WHAT IS REQUIRED:
Rewrite the lines from "Küçükköy Hurdacı (1135, 404)" down to "Advertise with us (99, 2478)", both included, replacing "Hurdacı" with "Hurdacısı" and leaving everything else unchanged.

DATASET EXCERPTS:
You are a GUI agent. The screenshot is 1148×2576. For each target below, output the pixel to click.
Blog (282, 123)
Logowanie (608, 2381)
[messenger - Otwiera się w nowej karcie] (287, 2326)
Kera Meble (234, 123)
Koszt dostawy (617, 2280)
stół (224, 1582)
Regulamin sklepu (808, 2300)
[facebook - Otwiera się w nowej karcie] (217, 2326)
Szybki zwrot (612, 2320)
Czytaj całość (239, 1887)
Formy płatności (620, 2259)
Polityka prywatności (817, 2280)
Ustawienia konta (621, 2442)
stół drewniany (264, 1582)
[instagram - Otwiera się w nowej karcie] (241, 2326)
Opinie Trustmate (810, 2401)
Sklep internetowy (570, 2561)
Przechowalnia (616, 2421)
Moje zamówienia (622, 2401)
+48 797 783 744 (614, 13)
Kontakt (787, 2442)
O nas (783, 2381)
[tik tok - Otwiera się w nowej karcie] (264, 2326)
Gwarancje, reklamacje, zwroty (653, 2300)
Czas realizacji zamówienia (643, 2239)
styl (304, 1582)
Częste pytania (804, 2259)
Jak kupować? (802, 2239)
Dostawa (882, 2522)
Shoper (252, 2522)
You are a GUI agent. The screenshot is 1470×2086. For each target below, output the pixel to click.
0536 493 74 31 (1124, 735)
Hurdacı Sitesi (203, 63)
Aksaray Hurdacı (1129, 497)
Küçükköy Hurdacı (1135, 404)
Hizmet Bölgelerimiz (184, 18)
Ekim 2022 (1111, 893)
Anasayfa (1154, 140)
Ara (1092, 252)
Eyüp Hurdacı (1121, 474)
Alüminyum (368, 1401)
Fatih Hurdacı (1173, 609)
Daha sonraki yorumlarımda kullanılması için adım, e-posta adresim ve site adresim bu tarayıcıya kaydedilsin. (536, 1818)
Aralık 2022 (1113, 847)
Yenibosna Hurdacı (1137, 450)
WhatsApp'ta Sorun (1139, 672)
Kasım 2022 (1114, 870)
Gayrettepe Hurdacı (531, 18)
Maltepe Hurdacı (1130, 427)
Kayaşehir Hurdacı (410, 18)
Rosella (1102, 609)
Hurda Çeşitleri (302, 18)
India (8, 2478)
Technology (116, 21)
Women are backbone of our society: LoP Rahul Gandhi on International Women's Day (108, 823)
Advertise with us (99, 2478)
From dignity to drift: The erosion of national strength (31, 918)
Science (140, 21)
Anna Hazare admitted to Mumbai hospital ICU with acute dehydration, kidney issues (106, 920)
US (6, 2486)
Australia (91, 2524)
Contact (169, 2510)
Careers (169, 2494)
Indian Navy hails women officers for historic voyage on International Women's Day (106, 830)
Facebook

COMPLETED EXERCISE:
Küçükköy Hurdacısı (1135, 404)
Hizmet Bölgelerimiz (184, 18)
Ekim 2022 (1111, 893)
Anasayfa (1154, 140)
Ara (1092, 252)
Eyüp Hurdacısı (1121, 474)
Alüminyum (368, 1401)
Fatih Hurdacısı (1173, 609)
Daha sonraki yorumlarımda kullanılması için adım, e-posta adresim ve site adresim bu tarayıcıya kaydedilsin. (536, 1818)
Aralık 2022 (1113, 847)
Yenibosna Hurdacısı (1137, 450)
WhatsApp'ta Sorun (1139, 672)
Kasım 2022 (1114, 870)
Gayrettepe Hurdacısı (531, 18)
Maltepe Hurdacısı (1130, 427)
Kayaşehir Hurdacısı (410, 18)
Rosella (1102, 609)
Hurda Çeşitleri (302, 18)
India (8, 2478)
Technology (116, 21)
Women are backbone of our society: LoP Rahul Gandhi on International Women's Day (108, 823)
Advertise with us (99, 2478)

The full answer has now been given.